**Exercise details**:
Keeping every word in place, write out the entries that come next.

**Collected data**:
Segment Open

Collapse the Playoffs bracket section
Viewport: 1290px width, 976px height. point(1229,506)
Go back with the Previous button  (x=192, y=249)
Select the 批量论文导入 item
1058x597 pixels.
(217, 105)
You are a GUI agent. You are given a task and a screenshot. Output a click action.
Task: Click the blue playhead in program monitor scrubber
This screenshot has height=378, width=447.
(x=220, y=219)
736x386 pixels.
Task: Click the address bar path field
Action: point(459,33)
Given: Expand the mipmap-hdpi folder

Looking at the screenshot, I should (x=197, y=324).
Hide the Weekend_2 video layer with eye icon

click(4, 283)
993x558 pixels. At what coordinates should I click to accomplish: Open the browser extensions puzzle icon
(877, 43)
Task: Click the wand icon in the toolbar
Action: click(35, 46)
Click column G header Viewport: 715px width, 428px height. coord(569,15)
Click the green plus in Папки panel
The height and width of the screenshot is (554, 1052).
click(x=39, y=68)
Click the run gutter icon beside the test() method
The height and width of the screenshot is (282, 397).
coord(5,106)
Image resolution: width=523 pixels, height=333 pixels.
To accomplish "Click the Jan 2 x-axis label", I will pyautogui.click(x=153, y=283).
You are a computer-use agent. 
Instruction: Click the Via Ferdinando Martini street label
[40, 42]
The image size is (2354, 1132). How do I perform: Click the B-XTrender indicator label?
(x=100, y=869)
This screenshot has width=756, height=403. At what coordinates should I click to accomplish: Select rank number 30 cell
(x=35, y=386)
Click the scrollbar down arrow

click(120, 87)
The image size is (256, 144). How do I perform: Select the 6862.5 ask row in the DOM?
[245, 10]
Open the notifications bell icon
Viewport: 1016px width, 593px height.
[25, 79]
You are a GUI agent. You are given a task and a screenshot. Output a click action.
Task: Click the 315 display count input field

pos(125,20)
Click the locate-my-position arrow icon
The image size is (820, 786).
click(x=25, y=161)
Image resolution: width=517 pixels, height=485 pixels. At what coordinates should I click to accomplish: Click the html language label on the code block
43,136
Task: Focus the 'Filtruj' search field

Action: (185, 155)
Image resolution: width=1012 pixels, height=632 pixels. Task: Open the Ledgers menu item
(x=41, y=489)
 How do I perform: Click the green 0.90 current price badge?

Segment Closed

**Answer for this exercise**:
Collapse the Playoffs bracket section
Viewport: 1290px width, 976px height. point(1229,506)
Go back with the Previous button  (x=192, y=249)
Select the 批量论文导入 item
1058x597 pixels.
(217, 105)
You are a GUI agent. You are given a task and a screenshot. Output a click action.
Task: Click the blue playhead in program monitor scrubber
This screenshot has height=378, width=447.
(x=220, y=219)
736x386 pixels.
Task: Click the address bar path field
Action: point(459,33)
Given: Expand the mipmap-hdpi folder

Looking at the screenshot, I should (x=197, y=324).
Hide the Weekend_2 video layer with eye icon

click(4, 283)
993x558 pixels. At what coordinates should I click to accomplish: Open the browser extensions puzzle icon
(877, 43)
Task: Click the wand icon in the toolbar
Action: click(35, 46)
Click column G header Viewport: 715px width, 428px height. coord(569,15)
Click the green plus in Папки panel
The height and width of the screenshot is (554, 1052).
click(x=39, y=68)
Click the run gutter icon beside the test() method
The height and width of the screenshot is (282, 397).
coord(5,106)
Image resolution: width=523 pixels, height=333 pixels.
To accomplish "Click the Jan 2 x-axis label", I will pyautogui.click(x=153, y=283).
You are a computer-use agent. 
Instruction: Click the Via Ferdinando Martini street label
[40, 42]
The image size is (2354, 1132). How do I perform: Click the B-XTrender indicator label?
(x=100, y=869)
This screenshot has width=756, height=403. At what coordinates should I click to accomplish: Select rank number 30 cell
(x=35, y=386)
Click the scrollbar down arrow

click(120, 87)
The image size is (256, 144). How do I perform: Select the 6862.5 ask row in the DOM?
[245, 10]
Open the notifications bell icon
Viewport: 1016px width, 593px height.
[25, 79]
You are a GUI agent. You are given a task and a screenshot. Output a click action.
Task: Click the 315 display count input field

pos(125,20)
Click the locate-my-position arrow icon
The image size is (820, 786).
click(x=25, y=161)
Image resolution: width=517 pixels, height=485 pixels. At what coordinates should I click to accomplish: Click the html language label on the code block
43,136
Task: Focus the 'Filtruj' search field

Action: (185, 155)
Image resolution: width=1012 pixels, height=632 pixels. Task: Open the Ledgers menu item
(x=41, y=489)
 How do I perform: Click the green 0.90 current price badge?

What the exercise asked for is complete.